R/corpus_functions.R
TermDocFreq.Rd
This function takes a document term matrix as input and returns a data frame with columns for term frequency, document frequency, and inverse-document frequency
TermDocFreq(dtm)
A document term matrix of class dgCMatrix
.
Returns a data.frame
or tibble
with 4 columns.
The first column, term
is a vector of token labels.
The second column, term_freq
is the count of times term
appears in the entire corpus.

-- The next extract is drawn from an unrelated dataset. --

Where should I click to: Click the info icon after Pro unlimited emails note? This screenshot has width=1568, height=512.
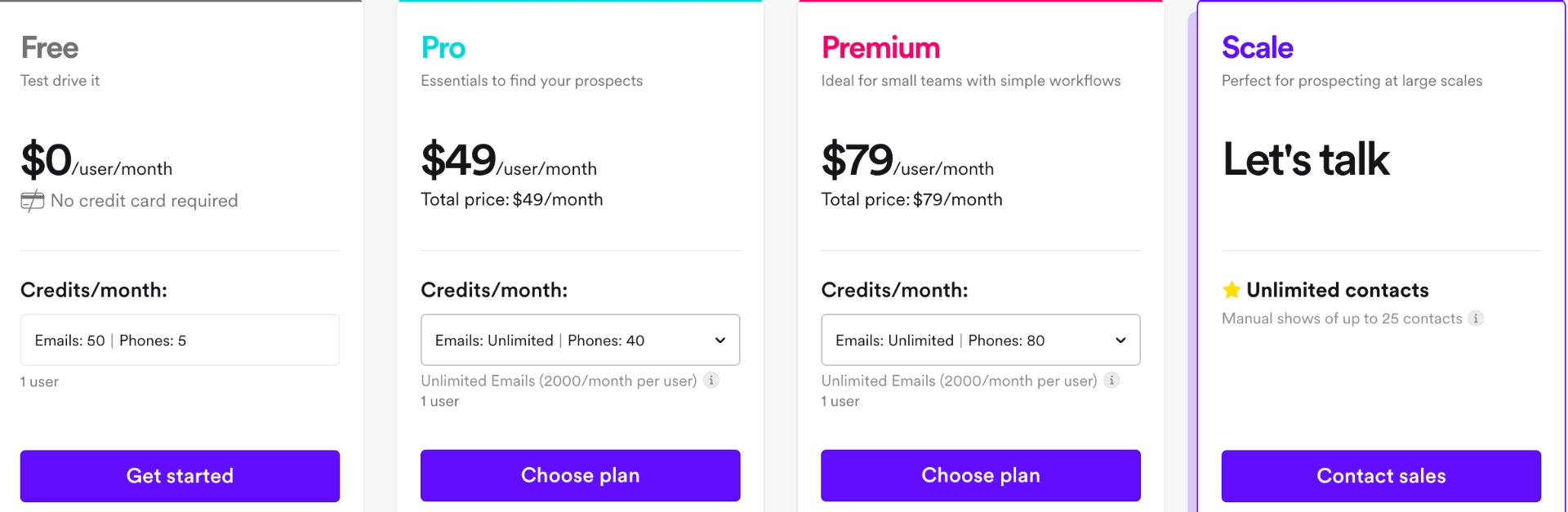pyautogui.click(x=711, y=380)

The third column doc_freq
is the
count of the number of documents in which term
appears.
The fourth column, idf
is the log-weighted
inverse document frequency of term
.
# Load a pre-formatted dtm and topic model
data(nih_sample_dtm)
data(nih_sample_topic_model)
# Get the term frequencies
term_freq_mat <- TermDocFreq(nih_sample_dtm)
str(term_freq_mat)
#> tibble [5,210 × 4] (S3: tbl_df/tbl/data.frame)
#> $ term : chr [1:5210] "folding" "tosuprttedprtmnt" "importation" "hd" ...
#> $ term_freq: num [1:5210] 1 1 1 1 1 1 1 1 1 1 ...
#> $ doc_freq : int [1:5210] 1 1 1 1 1 1 1 1 1 1 ...
#> $ idf : num [1:5210] 4.61 4.61 4.61 4.61 4.61 ...